Transforming Trade Spend into Measurable ROI
CPG
Food
Manufacturing
Enterprise

Transforming Trade Spend into Measurable ROI

Technology used

AWS Redshift
Matillion ETL
Pyramid Analytics
SAP
Circana EPOS Data
Assosia Pricing Data

Solution

End‑to‑end Trade Spend Analytics capability connecting EPOS, pricing, billing, and promotions into a governed platform. Delivered a defensible base and incremental dataset and full Promotional P&L visibility.

Results

10% trade spend efficiency target established and tracked; single source of truth created. Shift from data reconciliation and debate to insight‑led commercial decision making.

The Challenge

Trade promotion is one of the largest and least understood cost areas in consumer goods. For this client, a significant proportion of revenue was being reinvested into trade spend, yet there was no reliable way to determine whether promotions delivered a return.

The organisation faced a fragmented data landscape and slow, manual processes that limited their ability to act on insights at the pace required by commercial teams. As a result, decisions were often driven by instinct and disconnected spreadsheets rather than consistent financial evidence.

01
Manual post‑promotion analysis: Data was pulled from multiple sources and reconciled manually, taking weeks to produce a view—by which time the opportunity to influence future promotions had passed.
02
No clear view of ROI or profitability: Trade spend was tracked as a cost line without linking incremental sales back to the investment, leaving no true return‑on‑investment view.
03
Decision‑making driven by instinct, not insight: Budget decisions were shaped by precedent and persuasive spreadsheets rather than consistent, trusted data.
A single, governed view of trade investment transformed commercial conversations—from debating the accuracy of the data to focusing on what actions to take and where to reallocate spend for maximum return.
Tim Andrews
Tim Andrews
Head of Decision Intelligence
United Kingdom

The Solution

Snap Analytics designed and delivered a scalable Trade Spend Analytics platform, bringing together fragmented data sources into a single, governed foundation and enabling financially robust decision‑making across commercial teams.

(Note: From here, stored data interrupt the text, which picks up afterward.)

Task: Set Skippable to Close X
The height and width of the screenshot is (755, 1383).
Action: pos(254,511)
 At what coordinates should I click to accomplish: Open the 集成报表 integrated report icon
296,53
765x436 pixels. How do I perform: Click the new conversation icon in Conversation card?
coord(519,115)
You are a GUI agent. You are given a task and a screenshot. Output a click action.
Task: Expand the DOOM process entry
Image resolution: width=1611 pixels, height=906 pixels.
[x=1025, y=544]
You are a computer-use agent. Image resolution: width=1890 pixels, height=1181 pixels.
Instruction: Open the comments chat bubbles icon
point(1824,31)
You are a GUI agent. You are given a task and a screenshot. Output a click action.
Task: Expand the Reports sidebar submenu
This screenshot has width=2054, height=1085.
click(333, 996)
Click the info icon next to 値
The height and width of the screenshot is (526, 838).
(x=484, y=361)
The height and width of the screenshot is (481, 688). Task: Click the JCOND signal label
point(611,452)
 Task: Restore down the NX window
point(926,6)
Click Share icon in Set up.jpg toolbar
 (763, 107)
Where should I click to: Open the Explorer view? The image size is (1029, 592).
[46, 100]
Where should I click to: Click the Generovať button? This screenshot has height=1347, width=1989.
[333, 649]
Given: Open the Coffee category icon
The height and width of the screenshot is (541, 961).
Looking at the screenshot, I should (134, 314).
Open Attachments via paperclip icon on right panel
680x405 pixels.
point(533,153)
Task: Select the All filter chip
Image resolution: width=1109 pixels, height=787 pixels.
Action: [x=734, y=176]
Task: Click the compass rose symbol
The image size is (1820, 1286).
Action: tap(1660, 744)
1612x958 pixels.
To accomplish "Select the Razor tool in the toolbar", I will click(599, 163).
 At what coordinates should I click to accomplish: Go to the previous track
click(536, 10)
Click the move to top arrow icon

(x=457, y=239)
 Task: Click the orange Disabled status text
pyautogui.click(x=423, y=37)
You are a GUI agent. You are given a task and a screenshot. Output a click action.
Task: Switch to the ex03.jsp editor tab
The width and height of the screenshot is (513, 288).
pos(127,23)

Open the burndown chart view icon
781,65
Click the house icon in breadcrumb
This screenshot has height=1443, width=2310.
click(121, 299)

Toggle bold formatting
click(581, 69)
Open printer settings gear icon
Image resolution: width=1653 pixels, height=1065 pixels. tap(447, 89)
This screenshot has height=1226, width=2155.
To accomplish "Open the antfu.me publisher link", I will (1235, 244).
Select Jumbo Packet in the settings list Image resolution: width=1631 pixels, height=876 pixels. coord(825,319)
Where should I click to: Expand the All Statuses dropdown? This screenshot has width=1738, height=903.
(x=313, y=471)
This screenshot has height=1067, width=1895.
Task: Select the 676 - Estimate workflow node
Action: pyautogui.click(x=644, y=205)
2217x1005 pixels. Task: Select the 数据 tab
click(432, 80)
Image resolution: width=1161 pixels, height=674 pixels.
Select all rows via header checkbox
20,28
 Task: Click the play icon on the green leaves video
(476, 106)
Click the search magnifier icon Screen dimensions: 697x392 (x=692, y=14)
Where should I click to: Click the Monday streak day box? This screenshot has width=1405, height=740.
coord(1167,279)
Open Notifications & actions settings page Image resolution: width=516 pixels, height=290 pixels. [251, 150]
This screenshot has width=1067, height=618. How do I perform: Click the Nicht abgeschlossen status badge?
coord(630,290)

Data Integration and Harmonisation
Connected EPOS, pricing, SAP, and promotions data into a unified platform. Established master data alignment, validated pricing against promotional activity, and ensured consistent time alignment across sources.
Base and Incremental Dataset
Developed a robust analytical dataset separating promotional and non‑promotional sales. Combined statistical modelling with rule‑based logic to address real‑world complexities such as cannibalisation and data inconsistencies.
Promotional P&L
Built a comprehensive view of promotional performance, combining incremental sales, trade spend, and cost data to calculate margin impact from both manufacturer and retailer perspectives.
Analytics and Visualisation
Delivered intuitive dashboards and self‑service analytics in Pyramid Analytics. Enabled users to analyse campaign performance, compare promotions, and explore ROI without reliance on the data team.
Scalable Cloud Data Architecture
Deployed the solution on AWS Redshift with Matillion pipelines, ensuring transparent data lineage and enabling the client’s internal teams to maintain and evolve the platform independently.

The Results

Trade Spend Efficiency Target Established
Introduced a clear 10% efficiency benchmark, providing a measurable goal for ongoing optimisation.
Single Source of Truth
Replaced fragmented, manual processes with a governed dataset integrating all key data sources.
Full Promotional P&L Visibility
Enabled financially grounded analysis of every promotion, improving the quality of retailer negotiations.
Faster, Actionable Insights
Eliminated weeks of manual reconciliation, allowing teams to act within the planning cycle. 
Smarter Budget Allocation
Identified underperforming campaigns and enabled evidence‑based reallocation of trade spend.
Shift to Insight‑Led Decision Making
Commercial discussions moved from validating data to focusing on strategic decisions.
Foundation for AI‑Driven Analysis
Established a clean, governed data model ready for AI‑enabled, real‑time analysis in future phases.

The client is an enterprise‑scale UK consumer goods organisation operating across food and beverage categories with a portfolio of well‑established brands. In a highly competitive and margin‑pressured market, effective trade investment is critical to maintaining retailer relationships and driving growth. Strengthening data‑driven decision‑making allows the business to optimise promotional performance, improve profitability, and respond more dynamically to changing market conditions.